Les écoles internationales vont-elles servir de modèle au système éducatif luxembourgeois pas adapté à la situation multiculturelle du pays. L’alphabétisation en allemand ne peut plus être la seule option.
Le dernier rapport national sur l’éducation (Bildungsbericht) démontre, si besoin était encore, les inégalités persistantes du système scolaire luxembourgeois, qui réussit mieux aux enfants sans passé migratoire et à ceux dont les parents jouissent d’un statut socio-économique élevé.
Ces différences sont plus toujours plus criantes alors que «les performances des élèves ne parlant ni le luxembourgeois ni l’allemand à la maison et issus de familles socialement défavorisées ont continué de se dégrader par rapport au dernier rapport sur l’éducation publié il y a trois ans, ce dans tous les domaines de compétence analysés et indépendamment des conséquences de la pandémie».
Ce constat brutal des auteurs du rapport publié par l’université du Luxembourg et le Script ne peut qu’encourager le ministre Claude Meisch à multiplier les ouvertures d’écoles internationales publiques dont les premiers bilans sont attendus avec impatience pour faire bouger un système sclérosé.
Dans le système traditionnel, rien n’a fonctionné jusqu’à présent pour réduire ces inégalités. Au contraire, les auteurs relèvent que «le fossé social se creuse dans le système éducatif luxembourgeois, tandis que les écarts de performance entre les groupes d’élèves s’amplifient».
En cause principalement, l’alphabétisation en allemand qui handicape une bonne partie de la population scolaire.
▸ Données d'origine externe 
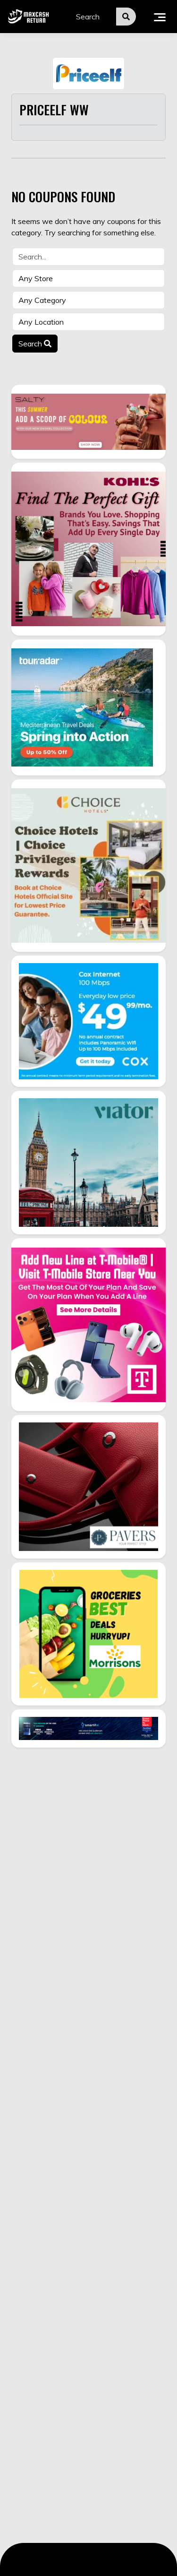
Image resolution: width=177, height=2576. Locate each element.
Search (31, 343)
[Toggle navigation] (159, 16)
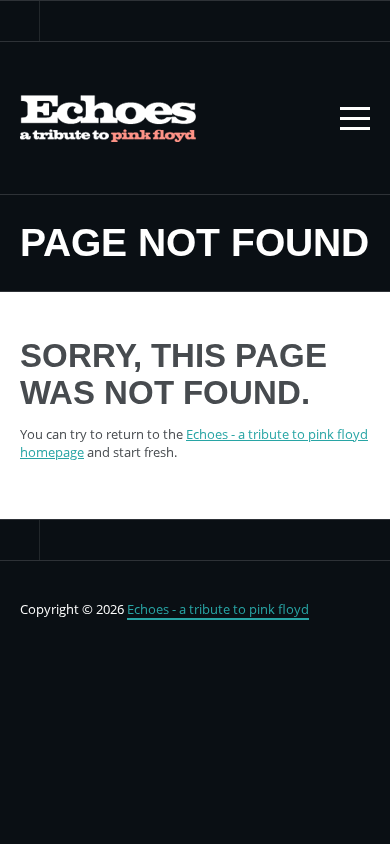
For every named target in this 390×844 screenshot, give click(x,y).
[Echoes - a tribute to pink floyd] (108, 118)
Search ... (20, 21)
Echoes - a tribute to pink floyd (218, 609)
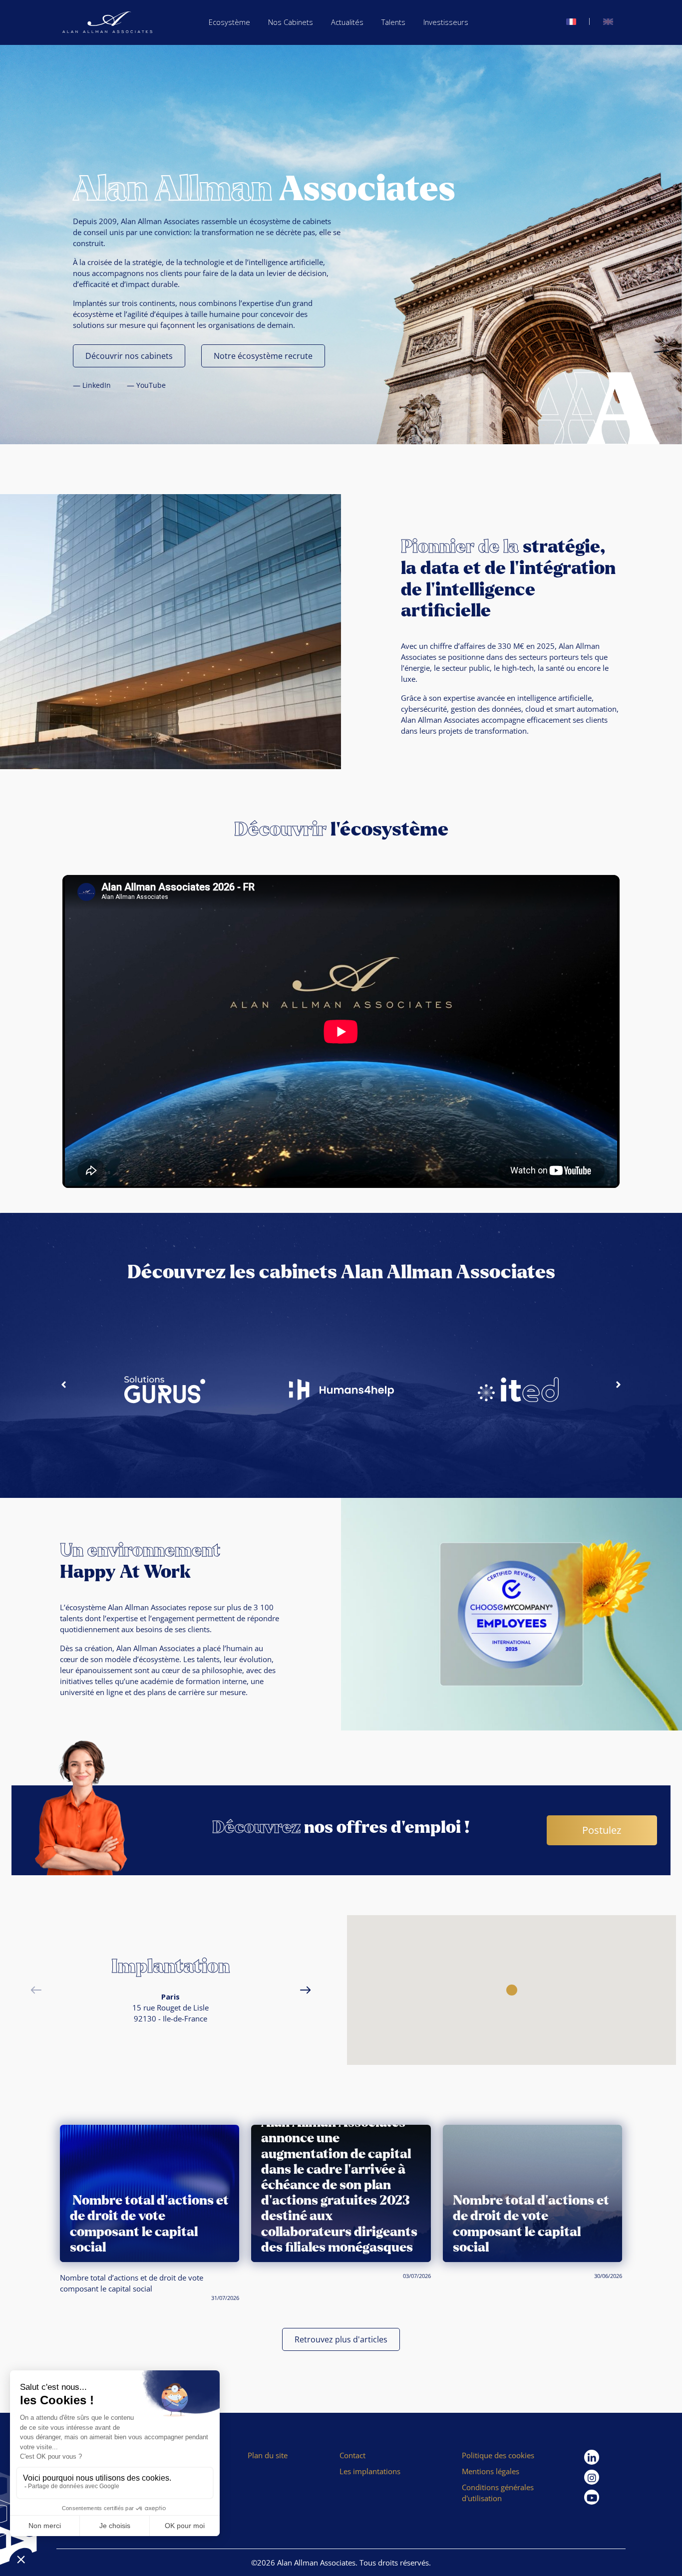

La stratégie du redoublement pour les élèves qui n’atteignaient pas le niveau dans cette langue est un échec. Des élèves développant pourtant un bon potentiel continuent d’échouer dans le système scolaire luxembourgeois.
Au cours de l’année scolaire 2019/2020, 72 % des élèves issus des catégories socio-économiques élevées ont été orientés vers l’enseignement secondaire classique, contre 16 % des élèves au statut socio-économique faible.
Pourtant, à performances scolaires égales, ces chiffres ne sont plus les mêmes. Seuls 51 % des jeunes issus de milieux favorisés seraient orientés vers le lycée classique, contre 36 % des jeunes plus défavorisés.
Les auteurs précisent que les familles ouvrières supposent souvent un risque plus élevé d’échec de leur enfant dans des filières supérieures que les familles de diplômés universitaires. «Les parents issus de couches sociales plus défavorisées visent moins souvent une voie académique, même en cas d’obtention de notes identiques.»
L’allemand plus tôt ?
Mais ce ne sont pas les décisions des parents qui influent le plus sur l’orientation, ce sont bel et bien les résultats scolaires. Pour les auteurs, il y a urgence à offrir plusieurs options de langue d’alphabétisation sur le modèle des écoles internationales.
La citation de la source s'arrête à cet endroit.